▶ Records drawn from a dataset

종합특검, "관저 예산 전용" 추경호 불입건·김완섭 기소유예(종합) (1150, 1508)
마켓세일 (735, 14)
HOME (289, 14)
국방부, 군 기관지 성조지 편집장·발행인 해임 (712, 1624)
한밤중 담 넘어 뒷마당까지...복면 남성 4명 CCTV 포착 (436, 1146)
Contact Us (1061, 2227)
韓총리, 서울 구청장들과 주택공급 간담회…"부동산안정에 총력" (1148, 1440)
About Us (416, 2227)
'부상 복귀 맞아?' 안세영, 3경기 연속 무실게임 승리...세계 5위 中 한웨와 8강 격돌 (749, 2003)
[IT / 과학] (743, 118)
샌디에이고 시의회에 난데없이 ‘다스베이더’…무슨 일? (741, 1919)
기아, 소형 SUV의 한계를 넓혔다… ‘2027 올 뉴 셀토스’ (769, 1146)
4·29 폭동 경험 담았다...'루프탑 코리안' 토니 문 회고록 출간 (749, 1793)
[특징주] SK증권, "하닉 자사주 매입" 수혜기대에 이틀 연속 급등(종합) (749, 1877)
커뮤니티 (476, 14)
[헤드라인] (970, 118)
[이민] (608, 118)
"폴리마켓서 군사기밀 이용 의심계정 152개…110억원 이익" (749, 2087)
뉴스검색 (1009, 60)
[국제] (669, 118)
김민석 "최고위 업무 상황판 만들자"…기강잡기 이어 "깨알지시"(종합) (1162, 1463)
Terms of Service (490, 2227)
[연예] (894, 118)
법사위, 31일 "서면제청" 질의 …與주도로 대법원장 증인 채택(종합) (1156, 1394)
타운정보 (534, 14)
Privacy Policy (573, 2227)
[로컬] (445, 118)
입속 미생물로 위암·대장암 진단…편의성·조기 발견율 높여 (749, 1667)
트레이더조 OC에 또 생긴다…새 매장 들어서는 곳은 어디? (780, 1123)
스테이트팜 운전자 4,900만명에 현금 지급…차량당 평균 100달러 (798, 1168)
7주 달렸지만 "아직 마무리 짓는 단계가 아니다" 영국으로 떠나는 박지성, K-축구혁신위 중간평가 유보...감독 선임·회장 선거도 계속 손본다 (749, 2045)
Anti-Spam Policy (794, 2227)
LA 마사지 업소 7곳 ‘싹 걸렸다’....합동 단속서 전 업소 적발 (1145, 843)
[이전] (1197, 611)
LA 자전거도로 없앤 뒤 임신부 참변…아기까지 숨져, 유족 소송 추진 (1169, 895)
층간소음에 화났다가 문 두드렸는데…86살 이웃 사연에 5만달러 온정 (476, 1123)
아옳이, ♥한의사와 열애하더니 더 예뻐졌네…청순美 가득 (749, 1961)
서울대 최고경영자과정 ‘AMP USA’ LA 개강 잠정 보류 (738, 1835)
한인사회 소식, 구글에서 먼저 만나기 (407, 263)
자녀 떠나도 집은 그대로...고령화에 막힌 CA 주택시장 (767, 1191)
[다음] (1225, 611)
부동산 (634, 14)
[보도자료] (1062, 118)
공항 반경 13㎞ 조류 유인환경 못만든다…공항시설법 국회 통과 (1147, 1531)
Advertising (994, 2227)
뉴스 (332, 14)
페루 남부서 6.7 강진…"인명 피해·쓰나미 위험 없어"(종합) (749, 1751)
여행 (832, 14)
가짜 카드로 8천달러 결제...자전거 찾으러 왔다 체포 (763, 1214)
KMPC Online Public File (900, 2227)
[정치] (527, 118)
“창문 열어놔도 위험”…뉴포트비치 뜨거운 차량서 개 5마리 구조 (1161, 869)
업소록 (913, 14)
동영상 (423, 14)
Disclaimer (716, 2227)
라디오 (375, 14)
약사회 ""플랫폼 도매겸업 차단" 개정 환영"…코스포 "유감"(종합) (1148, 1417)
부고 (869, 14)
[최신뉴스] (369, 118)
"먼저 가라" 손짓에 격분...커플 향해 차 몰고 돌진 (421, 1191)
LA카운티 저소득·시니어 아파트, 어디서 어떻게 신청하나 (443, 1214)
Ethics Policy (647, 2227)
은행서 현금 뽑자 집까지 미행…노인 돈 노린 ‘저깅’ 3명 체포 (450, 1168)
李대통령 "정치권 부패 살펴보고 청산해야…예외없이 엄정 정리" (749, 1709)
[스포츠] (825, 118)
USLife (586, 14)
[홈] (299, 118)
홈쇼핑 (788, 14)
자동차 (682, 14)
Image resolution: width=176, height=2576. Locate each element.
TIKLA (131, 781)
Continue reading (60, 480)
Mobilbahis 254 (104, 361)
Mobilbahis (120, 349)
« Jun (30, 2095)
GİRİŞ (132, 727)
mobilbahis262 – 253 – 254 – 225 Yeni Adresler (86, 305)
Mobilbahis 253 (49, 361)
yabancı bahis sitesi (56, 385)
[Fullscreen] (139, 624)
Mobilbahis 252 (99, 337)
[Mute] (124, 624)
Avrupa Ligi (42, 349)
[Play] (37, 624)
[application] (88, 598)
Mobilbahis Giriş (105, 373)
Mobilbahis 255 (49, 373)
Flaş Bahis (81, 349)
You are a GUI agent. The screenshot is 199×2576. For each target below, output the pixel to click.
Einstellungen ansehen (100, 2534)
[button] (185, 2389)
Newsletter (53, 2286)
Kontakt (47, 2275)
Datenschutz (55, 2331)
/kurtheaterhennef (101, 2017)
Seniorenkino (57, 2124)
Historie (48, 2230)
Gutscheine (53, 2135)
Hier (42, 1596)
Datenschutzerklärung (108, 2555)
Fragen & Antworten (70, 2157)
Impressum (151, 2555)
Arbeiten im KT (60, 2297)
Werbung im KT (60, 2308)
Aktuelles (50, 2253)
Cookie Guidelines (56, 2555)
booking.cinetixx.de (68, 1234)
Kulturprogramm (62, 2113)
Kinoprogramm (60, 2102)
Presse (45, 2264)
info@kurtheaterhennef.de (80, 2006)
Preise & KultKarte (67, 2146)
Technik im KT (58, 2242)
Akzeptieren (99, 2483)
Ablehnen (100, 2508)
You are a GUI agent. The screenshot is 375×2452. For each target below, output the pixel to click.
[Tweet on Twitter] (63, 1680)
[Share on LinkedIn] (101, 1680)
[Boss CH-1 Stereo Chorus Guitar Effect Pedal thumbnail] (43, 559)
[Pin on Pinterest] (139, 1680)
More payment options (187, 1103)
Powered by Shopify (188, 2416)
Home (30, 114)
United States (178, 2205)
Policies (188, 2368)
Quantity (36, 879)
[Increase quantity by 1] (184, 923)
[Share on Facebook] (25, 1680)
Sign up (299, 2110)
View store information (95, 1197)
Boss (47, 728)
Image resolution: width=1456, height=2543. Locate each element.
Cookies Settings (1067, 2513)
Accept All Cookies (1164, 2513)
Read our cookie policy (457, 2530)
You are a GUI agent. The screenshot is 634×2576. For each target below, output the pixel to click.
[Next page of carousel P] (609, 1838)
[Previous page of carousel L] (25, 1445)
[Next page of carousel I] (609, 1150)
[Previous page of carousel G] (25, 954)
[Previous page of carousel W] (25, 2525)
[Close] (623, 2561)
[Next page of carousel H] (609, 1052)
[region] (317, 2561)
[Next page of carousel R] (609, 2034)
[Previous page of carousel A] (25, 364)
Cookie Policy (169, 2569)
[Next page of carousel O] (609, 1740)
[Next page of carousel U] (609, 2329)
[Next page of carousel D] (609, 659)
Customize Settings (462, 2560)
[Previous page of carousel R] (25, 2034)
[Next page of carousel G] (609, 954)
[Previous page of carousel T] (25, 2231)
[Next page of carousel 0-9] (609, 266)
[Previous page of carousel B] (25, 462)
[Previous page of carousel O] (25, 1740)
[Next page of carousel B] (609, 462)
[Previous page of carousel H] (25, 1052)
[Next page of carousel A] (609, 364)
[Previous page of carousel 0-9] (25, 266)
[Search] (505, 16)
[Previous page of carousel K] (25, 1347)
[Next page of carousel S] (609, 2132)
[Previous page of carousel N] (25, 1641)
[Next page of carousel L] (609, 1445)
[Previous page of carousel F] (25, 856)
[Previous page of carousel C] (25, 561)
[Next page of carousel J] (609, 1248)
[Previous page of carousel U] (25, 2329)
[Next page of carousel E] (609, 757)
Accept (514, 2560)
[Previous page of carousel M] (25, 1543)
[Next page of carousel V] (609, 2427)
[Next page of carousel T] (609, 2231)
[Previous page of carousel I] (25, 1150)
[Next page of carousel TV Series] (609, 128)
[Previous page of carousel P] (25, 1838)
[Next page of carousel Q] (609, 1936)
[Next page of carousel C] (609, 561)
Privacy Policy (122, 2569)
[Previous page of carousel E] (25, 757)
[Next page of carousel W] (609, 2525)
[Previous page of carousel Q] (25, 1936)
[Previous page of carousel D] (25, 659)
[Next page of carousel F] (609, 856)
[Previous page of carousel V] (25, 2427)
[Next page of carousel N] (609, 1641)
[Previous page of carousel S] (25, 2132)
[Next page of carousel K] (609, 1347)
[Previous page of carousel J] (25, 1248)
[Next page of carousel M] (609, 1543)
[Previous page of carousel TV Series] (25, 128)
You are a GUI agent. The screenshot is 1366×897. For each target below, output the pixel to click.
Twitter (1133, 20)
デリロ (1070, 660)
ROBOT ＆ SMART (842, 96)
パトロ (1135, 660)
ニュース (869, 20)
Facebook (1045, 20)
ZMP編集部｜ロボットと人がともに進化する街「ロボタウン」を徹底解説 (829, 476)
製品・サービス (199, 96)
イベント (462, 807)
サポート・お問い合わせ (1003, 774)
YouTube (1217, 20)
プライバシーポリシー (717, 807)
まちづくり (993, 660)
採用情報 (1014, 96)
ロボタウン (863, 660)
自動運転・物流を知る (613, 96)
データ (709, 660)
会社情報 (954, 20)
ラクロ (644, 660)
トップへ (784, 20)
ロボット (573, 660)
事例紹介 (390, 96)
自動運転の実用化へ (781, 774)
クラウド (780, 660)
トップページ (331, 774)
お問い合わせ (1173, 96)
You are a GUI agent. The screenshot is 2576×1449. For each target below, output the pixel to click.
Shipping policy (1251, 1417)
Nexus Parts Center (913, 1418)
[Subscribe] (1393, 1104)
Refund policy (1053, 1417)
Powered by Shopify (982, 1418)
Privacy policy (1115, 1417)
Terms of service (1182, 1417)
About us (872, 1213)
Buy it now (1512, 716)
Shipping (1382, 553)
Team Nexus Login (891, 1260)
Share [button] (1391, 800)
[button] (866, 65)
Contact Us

▶ REQUIRED ACTION
All that belongs in the answer is the run of lines above from the line containing "[Previous page of carousel 0-9] (25, 266)" through the line containing "[Next page of carousel N] (609, 1641)", exactly as written.

▶ RESULT BELOW
[Previous page of carousel 0-9] (25, 266)
[Search] (505, 16)
[Previous page of carousel K] (25, 1347)
[Next page of carousel S] (609, 2132)
[Previous page of carousel N] (25, 1641)
[Next page of carousel L] (609, 1445)
[Previous page of carousel F] (25, 856)
[Previous page of carousel C] (25, 561)
[Next page of carousel J] (609, 1248)
[Previous page of carousel U] (25, 2329)
[Next page of carousel E] (609, 757)
Accept (514, 2560)
[Previous page of carousel M] (25, 1543)
[Next page of carousel V] (609, 2427)
[Next page of carousel T] (609, 2231)
[Previous page of carousel I] (25, 1150)
[Next page of carousel TV Series] (609, 128)
[Previous page of carousel P] (25, 1838)
[Next page of carousel Q] (609, 1936)
[Next page of carousel C] (609, 561)
Privacy Policy (122, 2569)
[Previous page of carousel E] (25, 757)
[Next page of carousel W] (609, 2525)
[Previous page of carousel Q] (25, 1936)
[Previous page of carousel D] (25, 659)
[Next page of carousel F] (609, 856)
[Previous page of carousel V] (25, 2427)
[Next page of carousel N] (609, 1641)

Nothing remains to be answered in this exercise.